The future studio record, Land of the Lost, didn't appear until 1986. During the quiet betwixt studio prison term, the band toured, Sage released his first gear solo album (1985's quiet Straight Ahead), and the band released a self-titled live album. Naish left the mathematical group in 1985 and was replaced by Steve Plouf. Follow Blind came out in 1987 and The Circle followed in 1988. Aside from some svelte output nuances and the occasional dabbling with stylistic curveballs, the ternion studio albums betwixt 1986 and 1988 more or less swam in the waken of the first three but ar far from embarrassments.

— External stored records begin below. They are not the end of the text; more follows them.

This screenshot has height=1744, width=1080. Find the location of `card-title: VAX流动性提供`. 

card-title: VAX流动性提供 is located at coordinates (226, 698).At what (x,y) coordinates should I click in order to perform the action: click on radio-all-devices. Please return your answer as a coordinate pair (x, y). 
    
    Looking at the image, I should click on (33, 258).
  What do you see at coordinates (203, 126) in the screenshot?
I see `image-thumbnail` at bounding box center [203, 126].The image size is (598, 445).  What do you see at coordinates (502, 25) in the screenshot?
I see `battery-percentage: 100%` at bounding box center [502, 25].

A 1989 go was accompanied with an promulgation from Sage that Wipers would be ending. The close outcome of climb frustrations with the sovereign music business and the fact that the band had lost the rent on a studio space they had devoted trey years to development, Sage packed up and headed for Phoenix to stay close to his mother. He left a town that he couldn't get arrested in, get alone reviewed. Plouf came along to Arizona (Davidson married, touched to London, and sporadically played with the Jesus & Mary Chain), and Sage built a fully operational studio in his new hideout. He recorded a second solo record, Sacrifice (For Love), and released it in 1991.

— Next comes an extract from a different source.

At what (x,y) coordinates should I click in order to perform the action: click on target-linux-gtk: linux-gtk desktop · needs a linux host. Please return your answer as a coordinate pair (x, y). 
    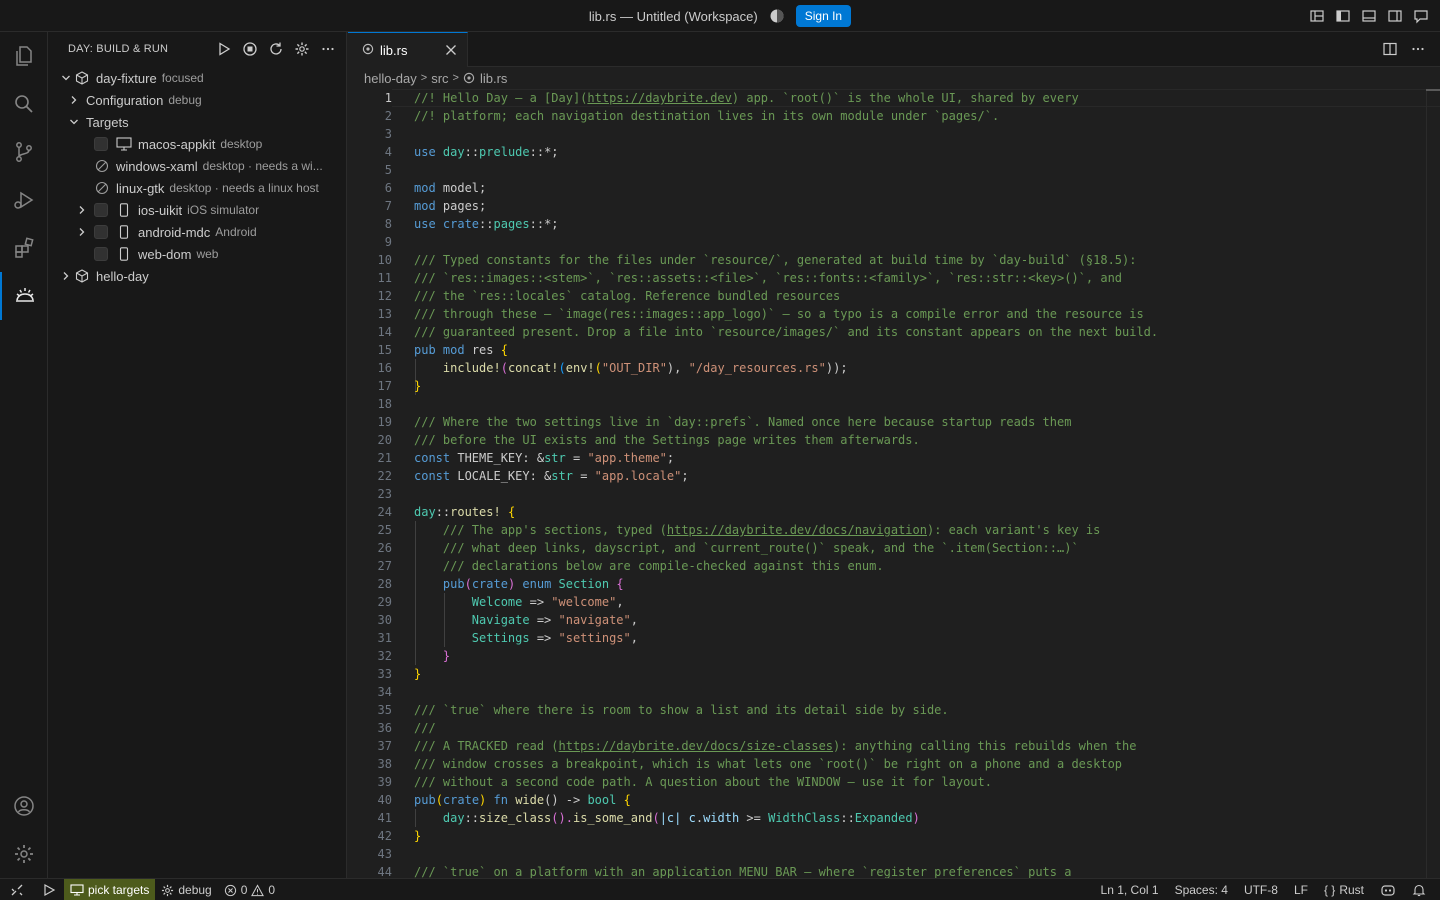
    Looking at the image, I should click on (198, 188).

In the meantime, several alternative bikers became vocal about their admiration for Sage. The near notable was Kurt Cobain, whose band Nirvana covered Wipers songs and asked Sage to open for them on tours. Never absent to be opportunist and never lacking to tie attention to himself, Sage courteously turned down the offers. Sage would too reason that the timing was never right, as he and Plouf had problem securing a bassist world Health Organization would be unforced to check over hundred songs and spell unglamorously to small ostentation. Sage himself was ne'er a fan of touring; trudging through the States to advertize records had been zip only i nightmare after another, he never got a thrill from the attention that comes with being a frontman, and alone a couple towns -- specifically Boston and Chicago -- were on a regular basis supportive. Wipers enjoyed to the highest degree of their touring success in Europe, where they were treated with a lot more respect and filled theaters holding a twain grand fans.

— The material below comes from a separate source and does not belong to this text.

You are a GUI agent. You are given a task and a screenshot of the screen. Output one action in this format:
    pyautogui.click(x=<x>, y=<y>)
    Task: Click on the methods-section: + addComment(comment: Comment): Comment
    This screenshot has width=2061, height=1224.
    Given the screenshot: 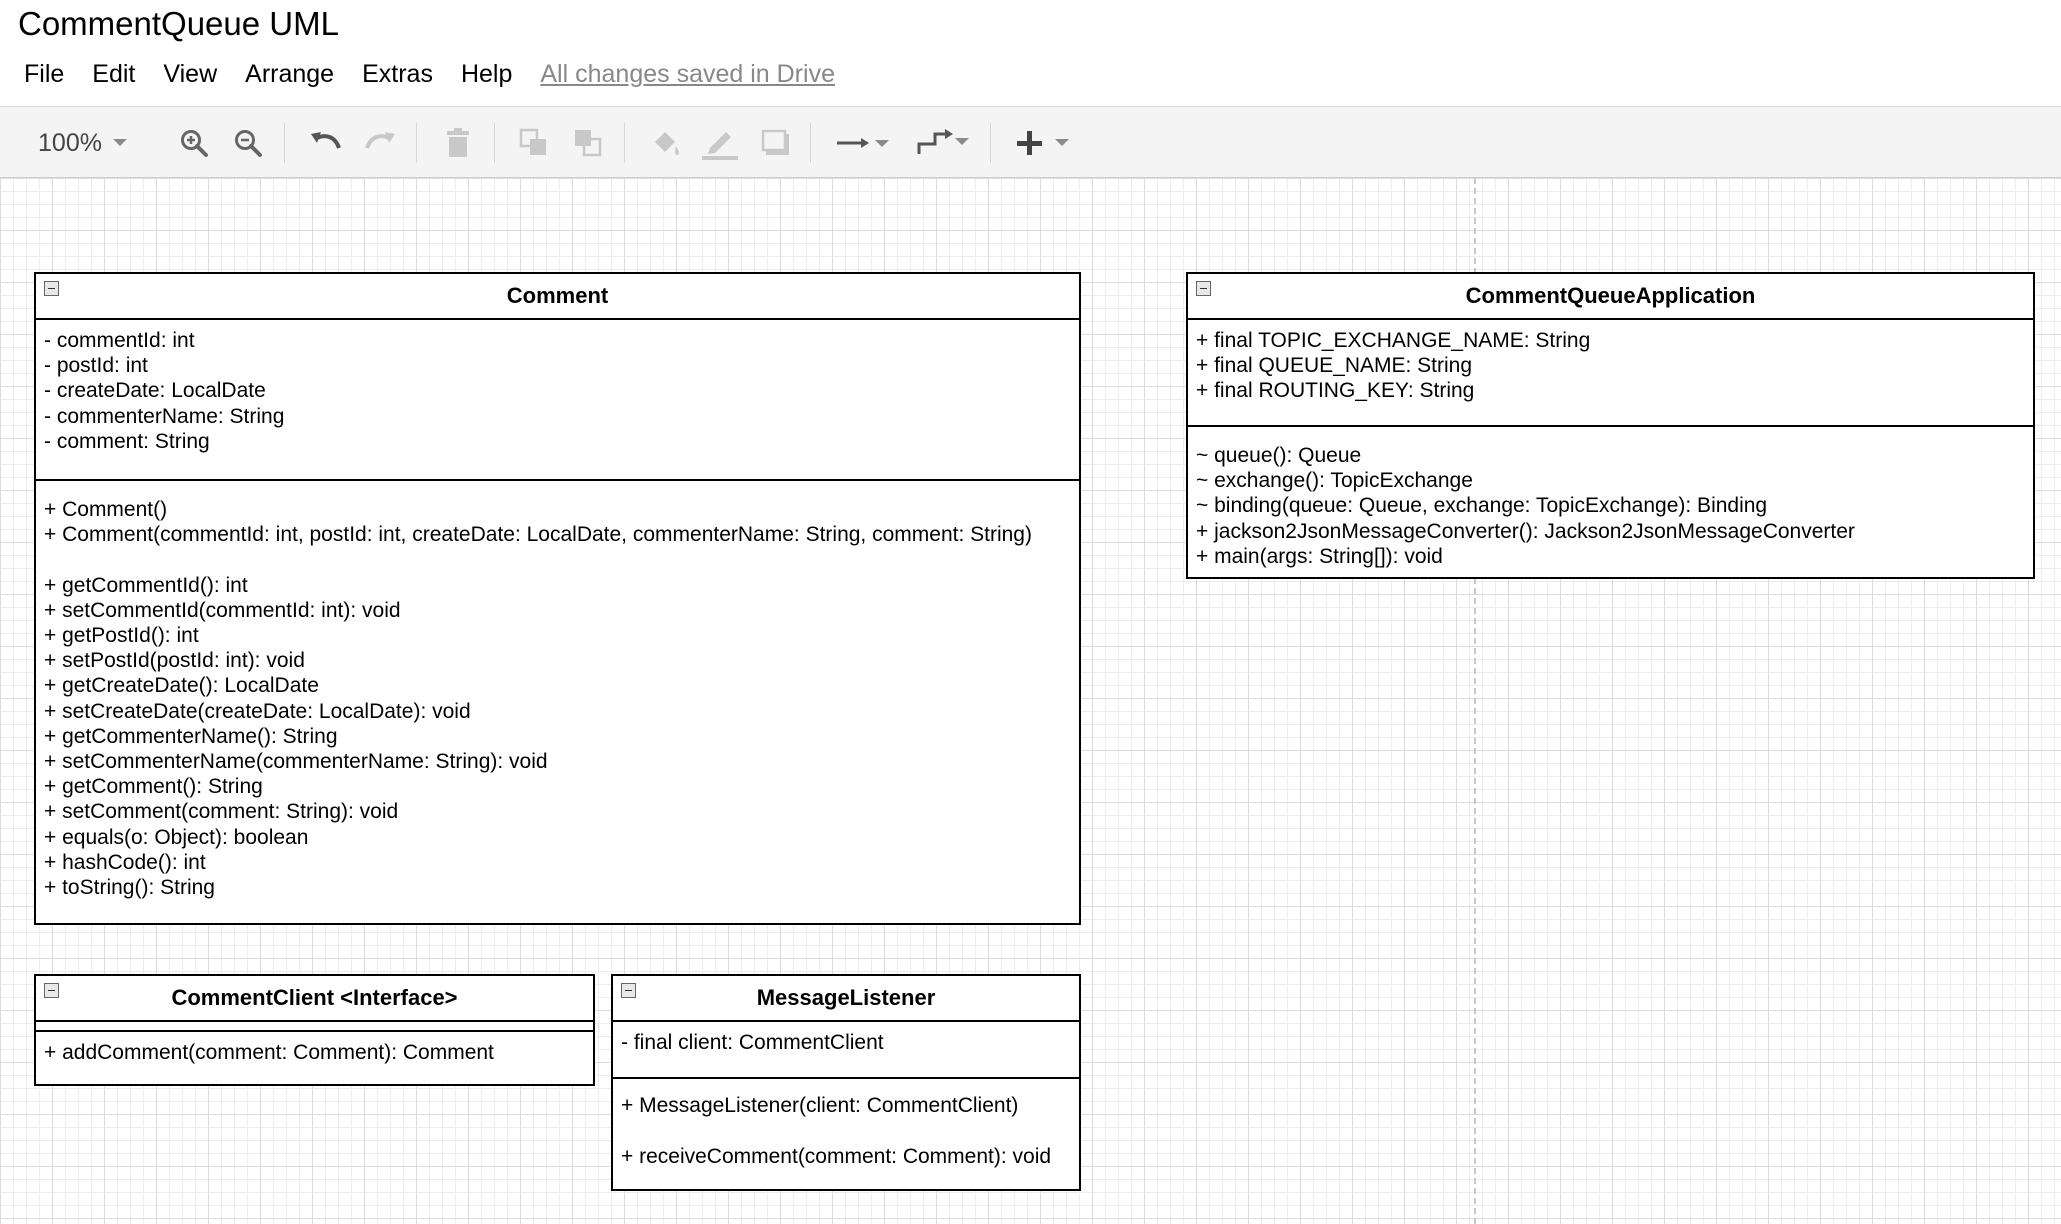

With a 1993 testimonial record called Fourteen Songs for Greg Sage & the Wipers floating about, the Sup Pop reissue of the first record, and the attender exposure gained from them, Sage effectively squashed whatsoever steam his "career" was gaining by releasing Silver Sail in 1995, a Wipers record that scarce resembled the storming wildness that made his back catalogue short revered. And so, once the attention waned, Sage and Plouf returned to their '80s hostility with 1996's The Herd. Three years subsequently, the couple unleashed Power in One on Sage's new Zeno pronounce. In 2001, Sage used his own label to spillage a three-for-one computer software of Wipers' number one ternion albums. Remastered with plentifulness of bonus tracks, it's in all probability i of the virtually unselfish moves attached by a musician. Electric Medicine, Sage's one-third solo record, came in 2002.